MacNeil calls those who attempt to regulate the development of English “language snobs,” criticizing their intolerance of language change. He views their intolerance as an attempt to use language to suggest their social superiority. In opposition to these experts, MacNeil finds pleasure in language changes, arguing that “Change is inevitable in a living language and is responsible for much of the vitality of English.”

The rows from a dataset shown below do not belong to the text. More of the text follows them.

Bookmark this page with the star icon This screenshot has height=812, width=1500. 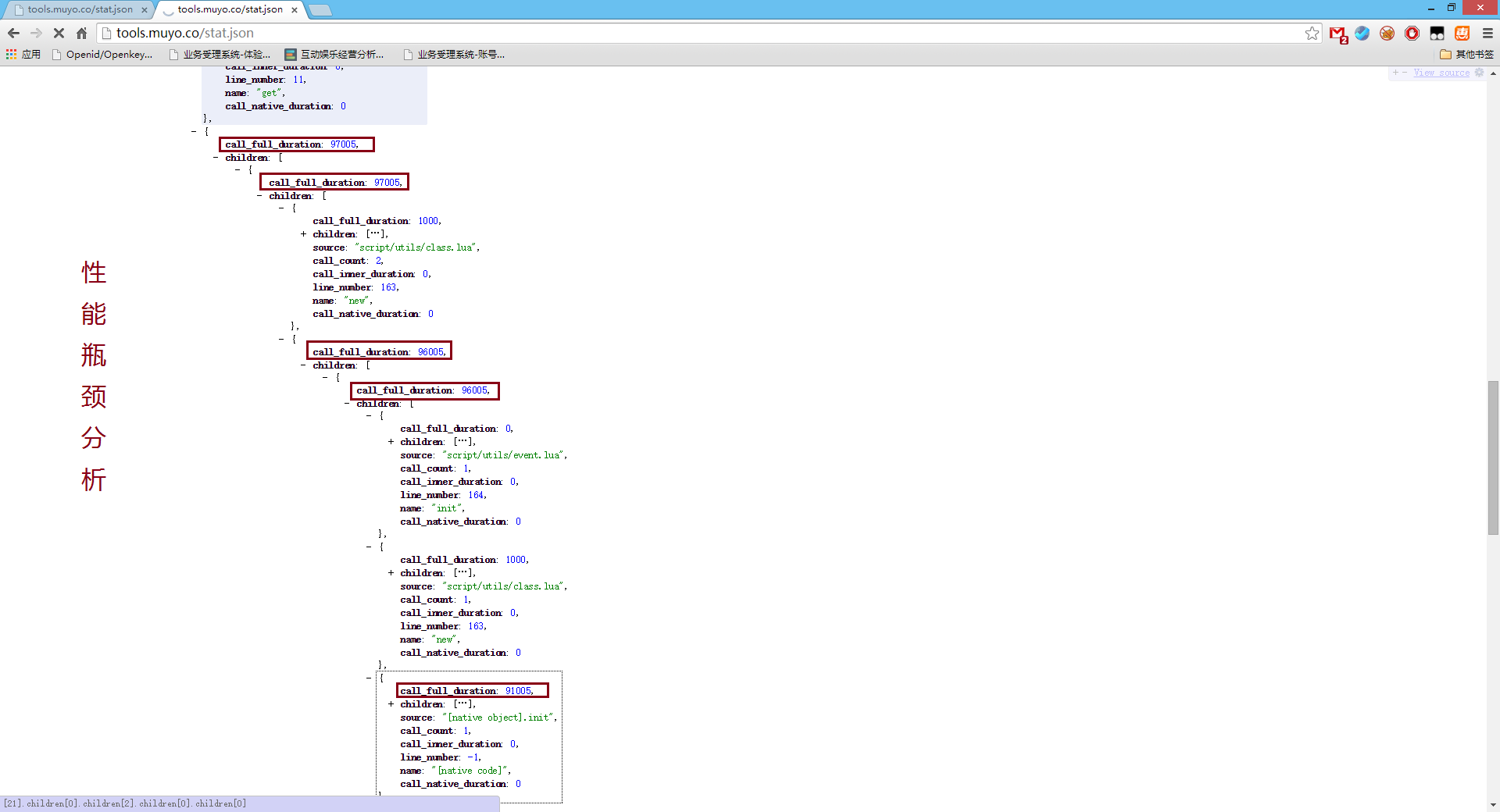[x=1312, y=33]

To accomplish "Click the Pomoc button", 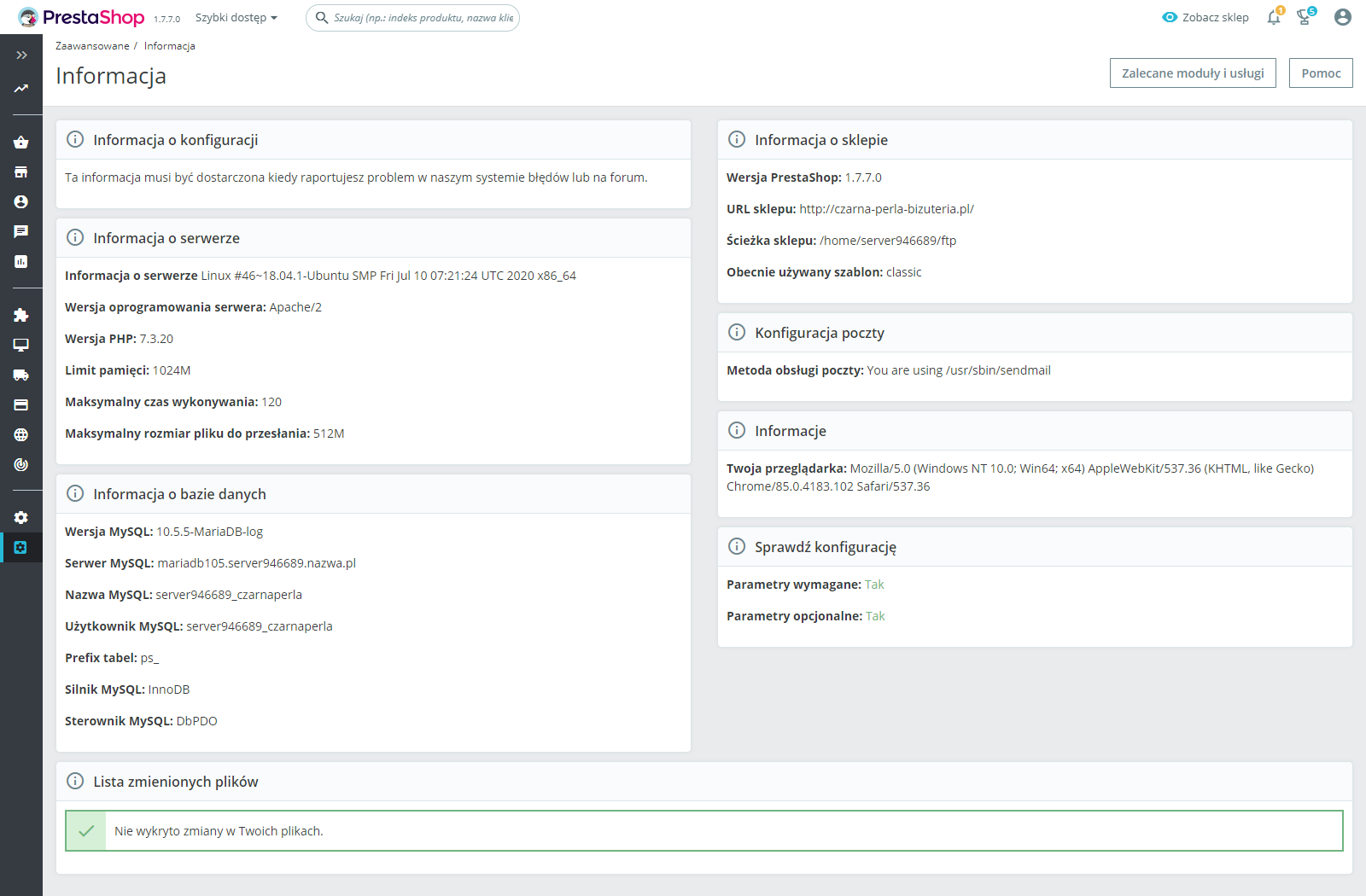I will [1320, 73].

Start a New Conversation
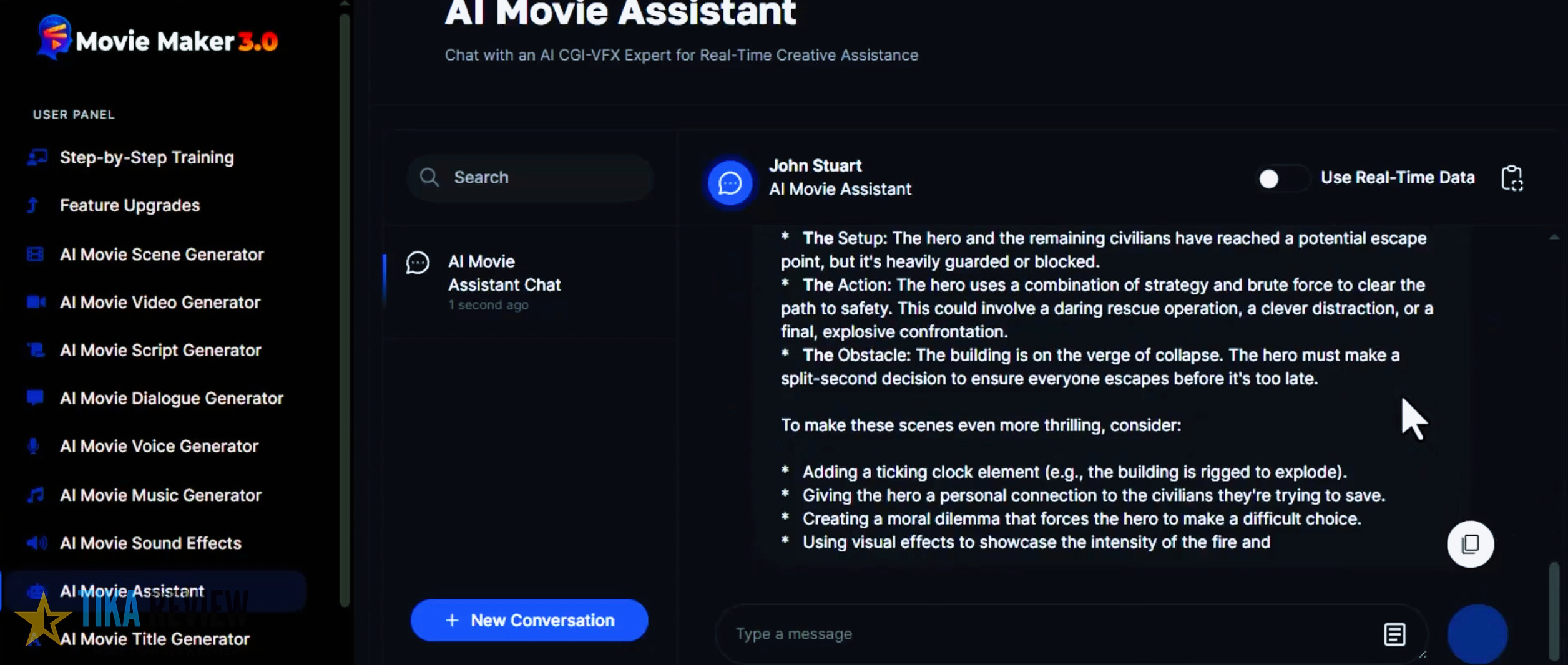(529, 620)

2. Consider the following questions.

Do you think that the English language needs to be regulated in some way? Why or why not? If so, how should it be controlled, and by whom? Do you agree or disagree with MacNeil that “language reinforces feelings of social superiority or inferiority”? What might be the consequences of a person using language in such a way? Have you ever used language to gain power? Have you had language used against you? What do you think of MacNeil’s depiction of language experts who want greater control of English as “language snobs”? How do you explain his depiction?

Writing Instructions

Write a brief essay in which you respond to MacNeil’s opinions supporting tolerance of natural changes in the language and criticizing official attempts to control language. You may confirm, refute, or modify his views. In any case, support your own position clearly and develop it with explanations, examples or personal experience.

Helpful Hints

•Be sure to have a thesis, and pay attention to your organization.

•Be as specific as possible; you may use examples from your own experience.

•Don’t waste time on a lengthy introduction; get to your point quickly.

Pre-Writing Instructions

1. Carefully read the following passage from “The Haves and the Have-Nots” by LynNell Hancock.

Like it or not, America is a land of inequities. And technology, despite its potential to level the social landscape, is not yet blind to race, wealth and age. The richer the family, the more likely it is to own and use a computer, according to 1993 census data. White families are three times as likely as blacks or Hispanics to have computers at home. Seventy-four percent of Americans making more than $75,000 own at least one terminal, but not even one third of all Americans own computers.

Hancock argues that society sees computers as a democratizing force when in reality many middle- and lower-class Americans, as well as the schools they send their children to, cannot afford them. This inequality in people’s access to computer technology has serious consequences, for example on the job market. As Hancock explains, “To have an edge in America’s job search, it used to be enough to be well educated. Now, say the experts, it’s critical to be digital.” Therefore, people who can afford to own computers will have an advantage over those who cannot.

2. Consider the following questions.

In your experience, does it seem that computer technologies, such as the Internet, are currently available to all Americans equally or that inequalities in access exist due to economic or other factors (such as race and gender)? Is equal access to these technologies important? What consequences will inequality or equality of access to computer technologies have on our society? Do popular media depict computer technologies as positive or negative? For example, some recent television and magazine ads suggest that the Internet will lead to complete social equality, a world where differences in sex, race, age, and physical condition simply don’t matter. What do you think of such depictions? How would you explain them?

Writing Instructions

Write a brief essay in which you respond to Hancock’s opinion that computer technology in America is not yet a democratizing force. You may confirm, refute, or modify her views. In any case, support your own position clearly and develop it with explanations, examples or personal experience.

Helpful Hints

•Be sure to have a thesis, and pay attention to your organization.

•Be as specific as possible; you may use examples from your own experience.

•Don’t waste time on a lengthy introduction; get to your point quickly.